There have been recent advances in the technology of aqueous metallic oxidation by using electrolysis. U.S. Pat. No. 6,689,262 discloses a method to produce pure micro-bubbles of oxygen in water, and U.S. Patent Applications 2006/0150491 and 2004/0118701 teach methods of utilizing this technology to treat water in flow-through devices. In general, these techniques use electricity and titanium electrodes to convert water into microbubbles of pure oxygen so as to cause dissolved aqueous metallic contaminants to be oxidized for subsequent removal with suitable barrier filtration technologies. These micro bubbles of oxygen rapidly and effectively convert dissolved metals into metallic oxides suitable for conventional filtering. Flow-through chambers are constructed to house various arrays of anodes and cathodes and allow the efficient generation of micro bubbles of pure oxygen. These very small bubbles rapidly dissolve into water at a very high rate and can often super-saturate water. These devices are so effective at oxidizing water electrolytically that they will precipitate metals and minerals to an excess.
Unfortunately, electrolytic water treatment systems are subject to fouling and operational disruptions caused by the formation and deposit of precipitated minerals and metallic oxides on the electrodes.

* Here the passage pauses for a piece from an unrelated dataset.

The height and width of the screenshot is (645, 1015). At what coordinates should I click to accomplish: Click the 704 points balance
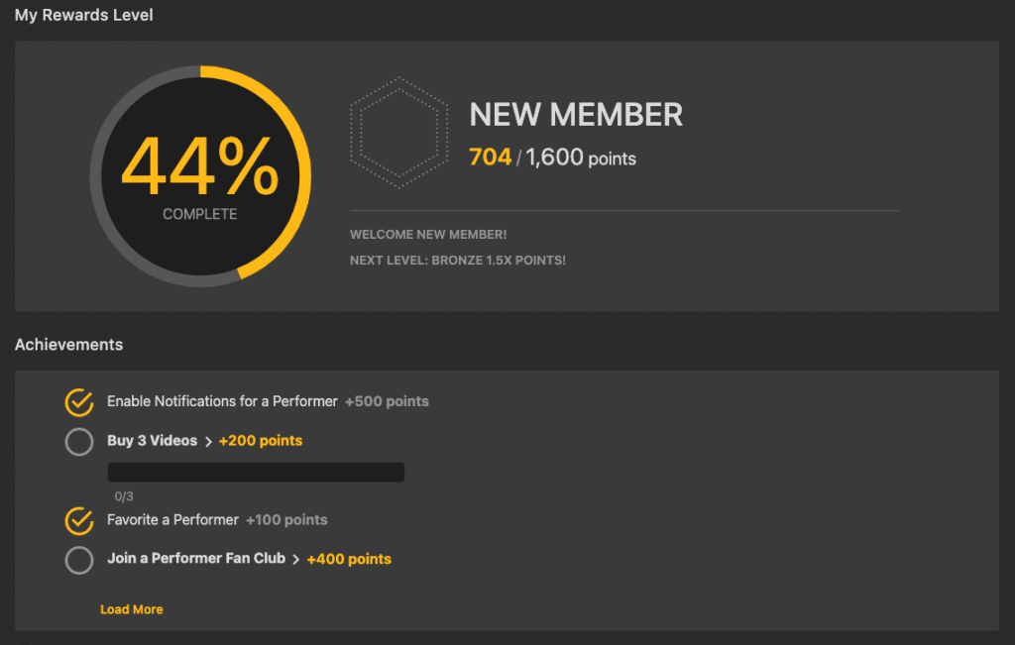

These precipitates build rapidly on electrodes and surrounding surfaces until they become occluded and rendered electrically impotent. In response, prior systems have included methods for alternating the polarity of these electrodes periodically such that a partial reversal of the scaling process can take place. Any electrode acting as an anode will evolve hydrogen-based acidic water (H+) near the electrode surface as it releases oxygen bubbles. This acidic water film can help to remove surface deposits which were precipitated during the previous cathodic operation interval. At the opposing electrode, or cathode, water is converted into a basic or alkaline species with an excess of hydroxide molecules (OH−). In this environment, hydrogen is evolved while scale is precipitated on the anode's metal surface. The reversal of the electrical polarity will help forestall the eventual degradation of the electrodes but as they are used, they will decay to a point which renders them ineffective. By treating the titanium electrode with a catalytic coating such as iridium, platinum, rhodium, and ruthenium, various anodic and cathodic reactions can be optimized to produce cleaner longer-lasting electrodes and yield of preferred evolved gases.
Given the state-of-the-art in electrode technology materials, using the optimum polarity reversal timing schemes, and even employing intelligent current and voltage control, these electrolytic chambers have a relatively short life—even thought they are very efficient at precipitating metallic and mineral contaminants. As such, it would be advantageous to improve on current electrolytic treatment systems so as to increase their effective life.